Les crédits ont été inscrits au programme 306 « PFUE » de la mission « Direction de l'action du Gouvernement » dans le cadre des lois de finances pour 2008 et 2009. Ils ont été répartis au sein de trois actions, celles liées aux activités obligatoires et traditionnelles de l'exercice de la présidence de l'Union européenne à hauteur de 60 millions d'euros, celles relatives aux initiatives propres à la présidence française pour un montant de 73 millions d'euros ainsi que celles rattachées aux activités interministérielles pour 15 millions d'euros. Trois budgets opérationnels ont été définis, s'attachant respectivement aux services du Premier ministre, au ministère des affaires étrangères et européennes, ainsi qu'à seize autres ministères.

A l'exception de quelques incertitudes juridiques sur le plan administratif et budgétaire, la Cour relève de façon positive que l'ensemble des dispositifs ont été mis en oeuvre avec une économie de moyens en termes d'emplois. Elle constate que les objectifs sur le plan matériel ont été atteints. La PFUE n'a conduit qu'à un nombre limité de créations d'emplois grâce au recours à des bénévoles ainsi qu'à des équipes réduites d'une remarquable efficacité.

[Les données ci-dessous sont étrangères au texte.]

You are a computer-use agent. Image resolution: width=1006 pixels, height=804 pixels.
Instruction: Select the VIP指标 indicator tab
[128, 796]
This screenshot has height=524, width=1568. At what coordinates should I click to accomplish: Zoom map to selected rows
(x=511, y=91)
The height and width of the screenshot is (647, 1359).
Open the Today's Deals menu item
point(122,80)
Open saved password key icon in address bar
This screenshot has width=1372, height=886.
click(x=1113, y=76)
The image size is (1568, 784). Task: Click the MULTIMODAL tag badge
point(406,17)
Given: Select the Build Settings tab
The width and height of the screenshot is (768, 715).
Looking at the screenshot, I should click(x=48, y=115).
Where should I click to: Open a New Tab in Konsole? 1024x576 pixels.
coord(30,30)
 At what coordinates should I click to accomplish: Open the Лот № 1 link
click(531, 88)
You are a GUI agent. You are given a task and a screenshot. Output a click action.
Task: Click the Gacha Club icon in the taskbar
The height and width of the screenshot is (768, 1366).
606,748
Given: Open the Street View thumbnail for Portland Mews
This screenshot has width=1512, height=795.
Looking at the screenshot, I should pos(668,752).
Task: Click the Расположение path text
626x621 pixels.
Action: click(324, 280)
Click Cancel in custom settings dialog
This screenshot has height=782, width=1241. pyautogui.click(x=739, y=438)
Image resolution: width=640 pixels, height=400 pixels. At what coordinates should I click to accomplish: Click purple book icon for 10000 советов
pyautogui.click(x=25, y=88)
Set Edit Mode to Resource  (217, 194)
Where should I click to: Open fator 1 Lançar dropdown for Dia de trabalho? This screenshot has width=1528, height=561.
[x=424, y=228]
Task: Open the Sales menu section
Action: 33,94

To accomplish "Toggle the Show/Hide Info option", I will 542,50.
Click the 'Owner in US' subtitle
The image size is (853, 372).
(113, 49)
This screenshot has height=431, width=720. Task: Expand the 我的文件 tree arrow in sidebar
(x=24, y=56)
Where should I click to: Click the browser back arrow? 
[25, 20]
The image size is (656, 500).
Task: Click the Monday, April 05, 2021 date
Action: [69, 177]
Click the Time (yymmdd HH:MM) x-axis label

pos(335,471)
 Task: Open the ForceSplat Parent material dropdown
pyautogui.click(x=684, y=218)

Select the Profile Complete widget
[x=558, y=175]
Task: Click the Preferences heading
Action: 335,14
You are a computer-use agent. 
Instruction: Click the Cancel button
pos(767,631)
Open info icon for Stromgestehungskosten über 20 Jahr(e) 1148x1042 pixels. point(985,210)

Le SGPFUE et le service du protocole ont été mobilisés « jour et nuit ».

a ensuite souligné une sous-consommation des crédits de la PFUE à hauteur de 16 % des autorisations d'engagement. En effet, les crédits en loi de finances pour 2008 étaient fixés à 188,6 millions d'euros. Puis les autorisations d'engagement ont été ramenées à 178,9 millions d'euros, en raison de gels et de blocages. La dépense effective au 30 septembre 2009 s'élève à 151,5 millions d'euros. L'évaluation finale devrait établir une consommation des crédits inférieure à 150 millions d'euros. Sans porter de jugement, M. Alain Pichon observe que la différence de crédits procède à la fois d'une surévaluation initiale des crédits et d'un souci de réduction de la dépense. Il relève qu'au moment de l'inscription des crédits dans le projet de loi de finances, la PFUE affichait une grande ambition que le contexte économique permettait de porter.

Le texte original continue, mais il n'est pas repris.